Reproduce every line of the items below word for word, omitting the pictures.

(Items excerpted from a collection)
* * *

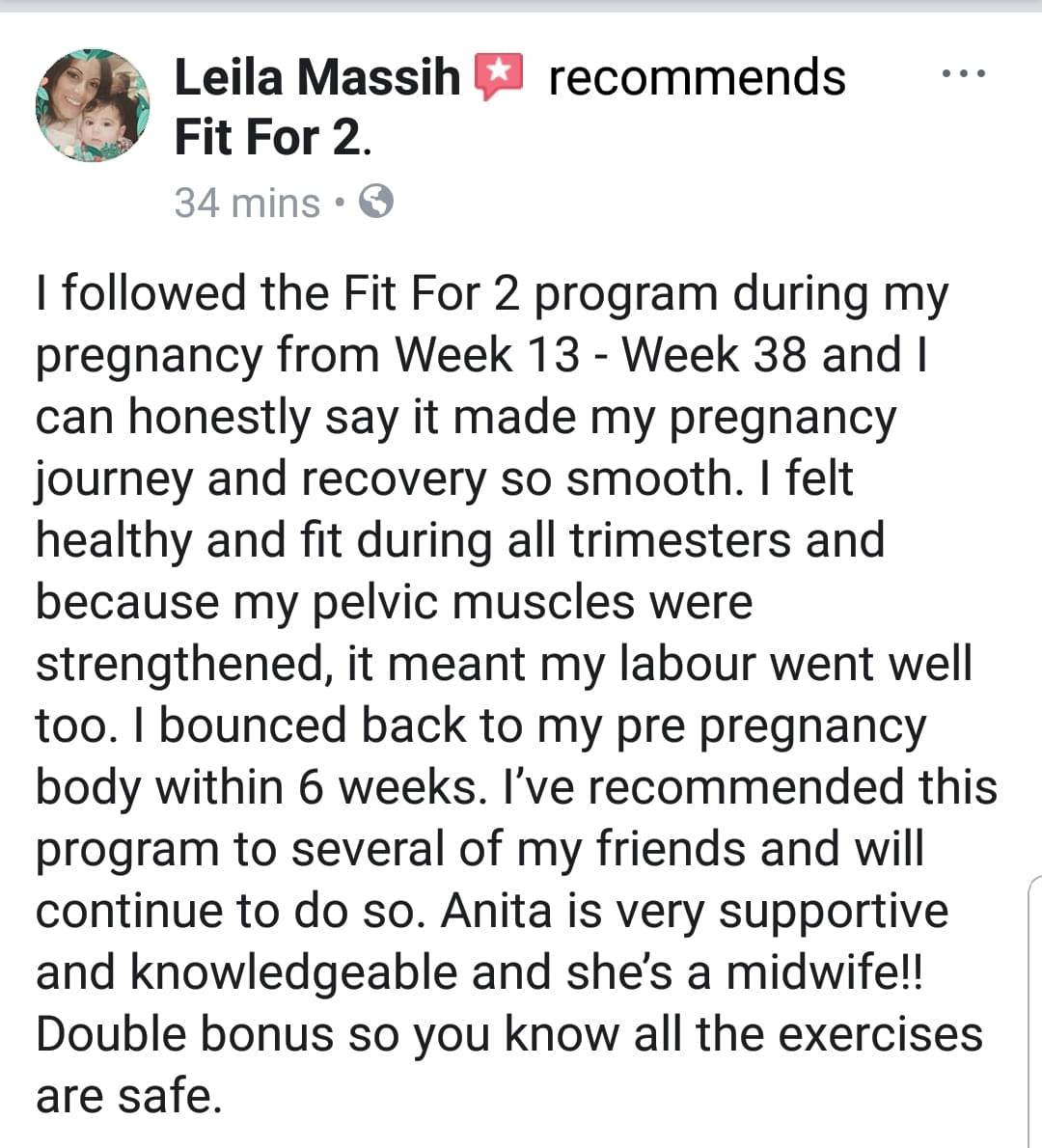This screenshot has width=1042, height=1148.
Task: Click the public globe privacy icon
Action: point(376,202)
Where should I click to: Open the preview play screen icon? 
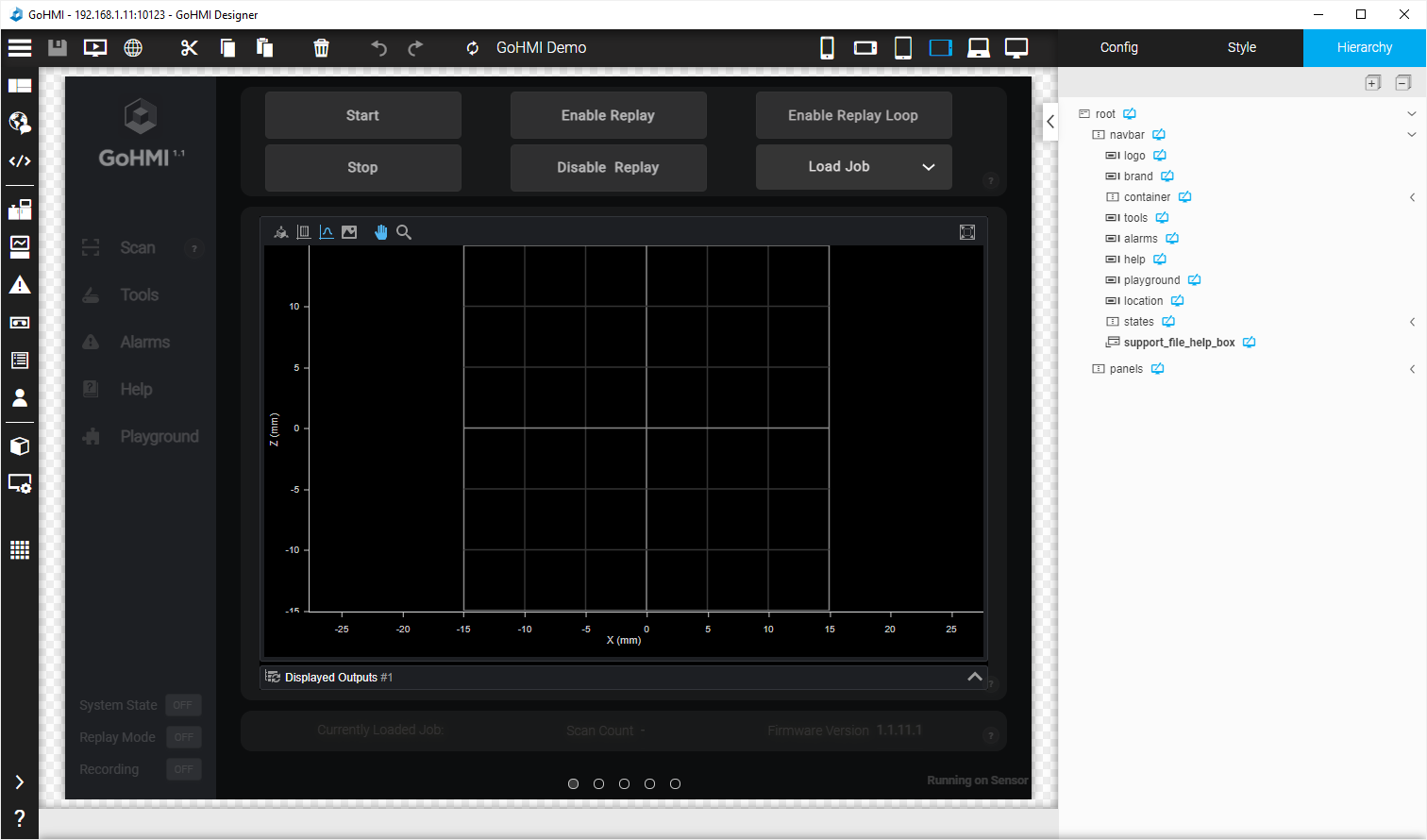pyautogui.click(x=95, y=48)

* * *

▶ Reply to the exercise:
This screenshot has width=1042, height=1148.
Task: Click the public globe privacy icon
Action: point(376,202)
Where should I click to: Open the preview play screen icon? 
pyautogui.click(x=95, y=48)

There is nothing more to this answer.